AVAILABLE RECORDS:
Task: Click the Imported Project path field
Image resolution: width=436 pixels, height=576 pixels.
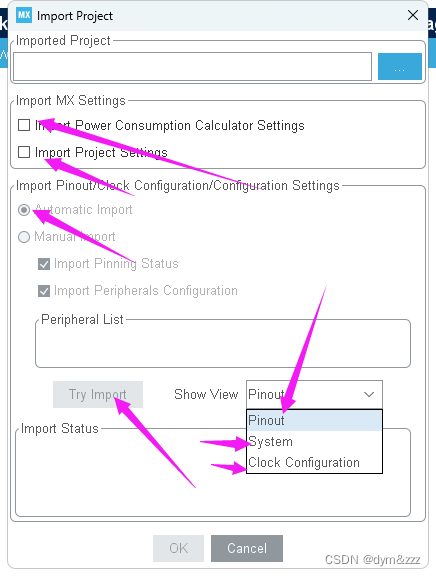Action: click(x=192, y=66)
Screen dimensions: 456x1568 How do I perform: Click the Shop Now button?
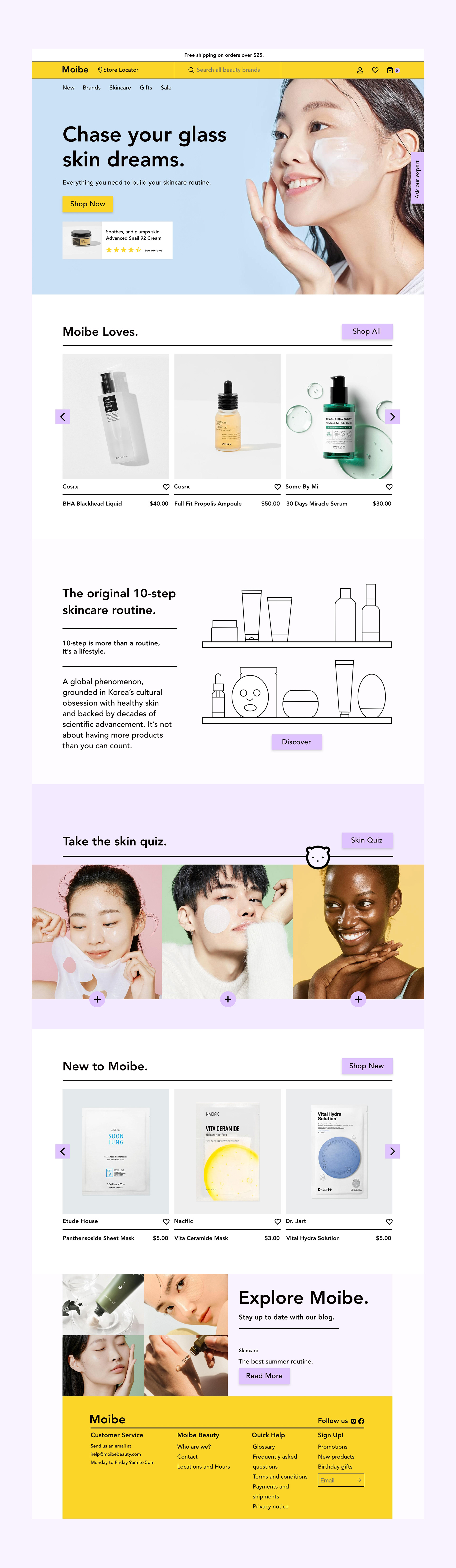(88, 204)
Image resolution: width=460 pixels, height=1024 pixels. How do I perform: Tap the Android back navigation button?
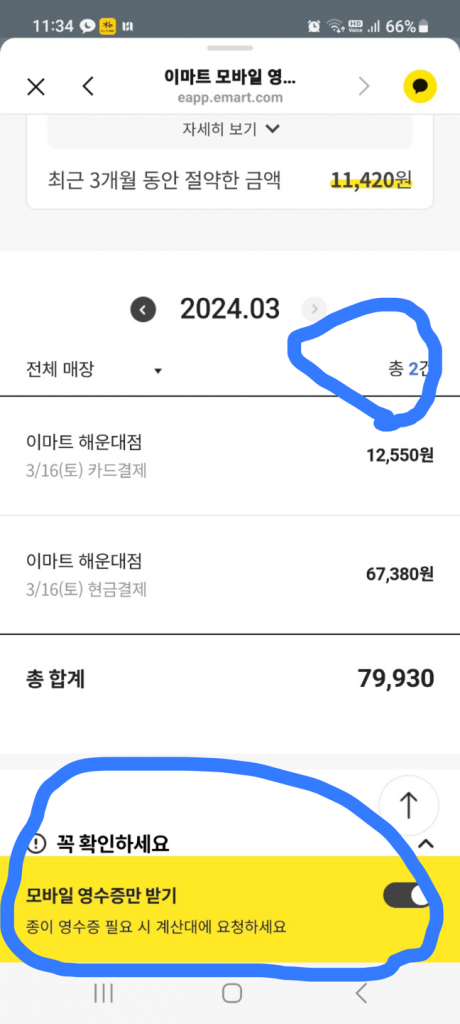point(361,993)
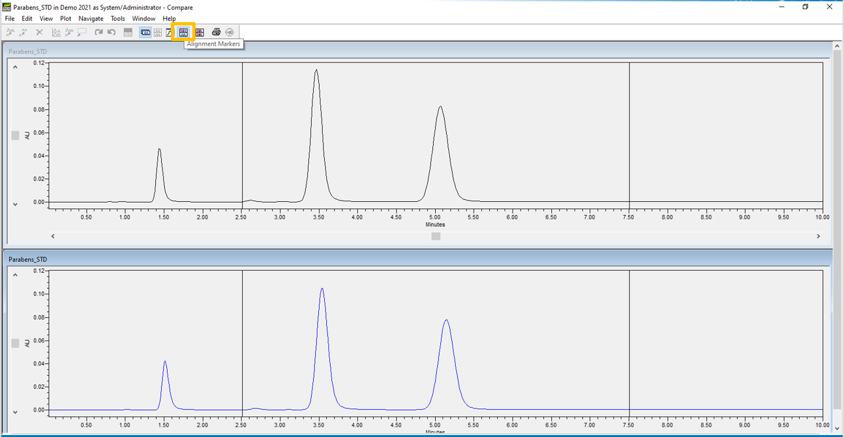The image size is (844, 437).
Task: Click the print icon in toolbar
Action: 216,32
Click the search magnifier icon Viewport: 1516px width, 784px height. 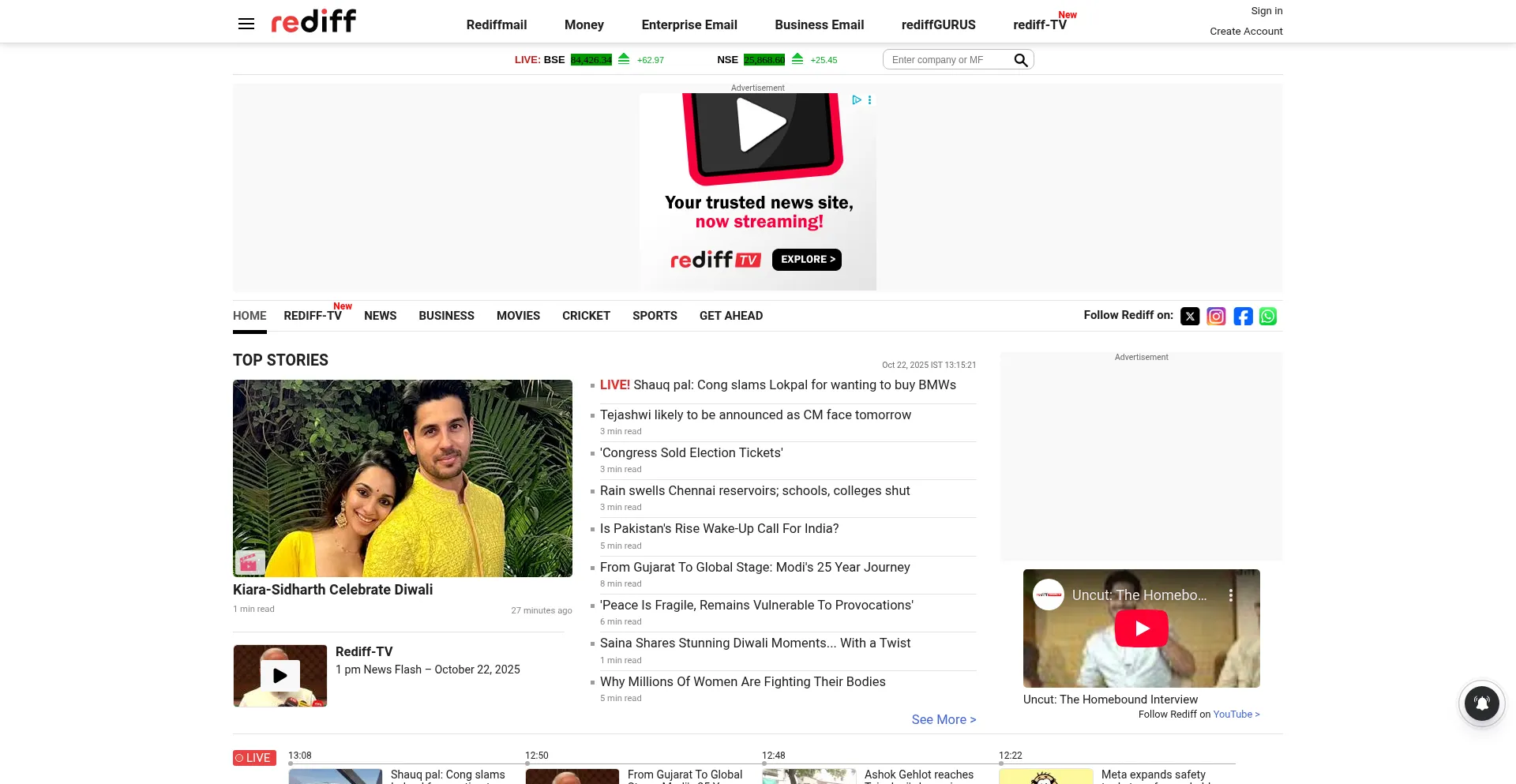point(1020,60)
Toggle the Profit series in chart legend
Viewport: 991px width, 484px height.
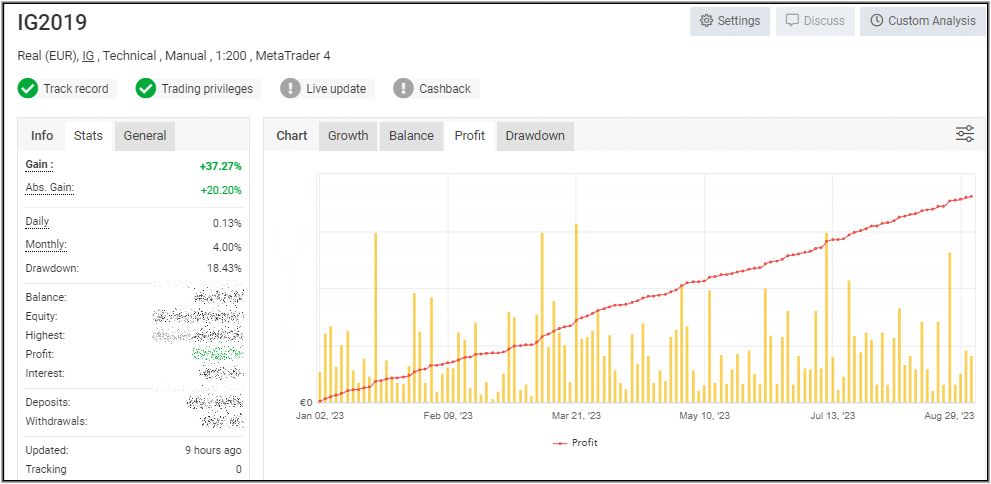point(575,442)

EXERCISE DIRECTIONS:
Would you retype the lines from the line containing "Toggle the Profit series in chart legend" to the final line of the entries above, exactly as given and without pictures?

RESPONSE BELOW:
Toggle the Profit series in chart legend
Viewport: 991px width, 484px height.
point(575,442)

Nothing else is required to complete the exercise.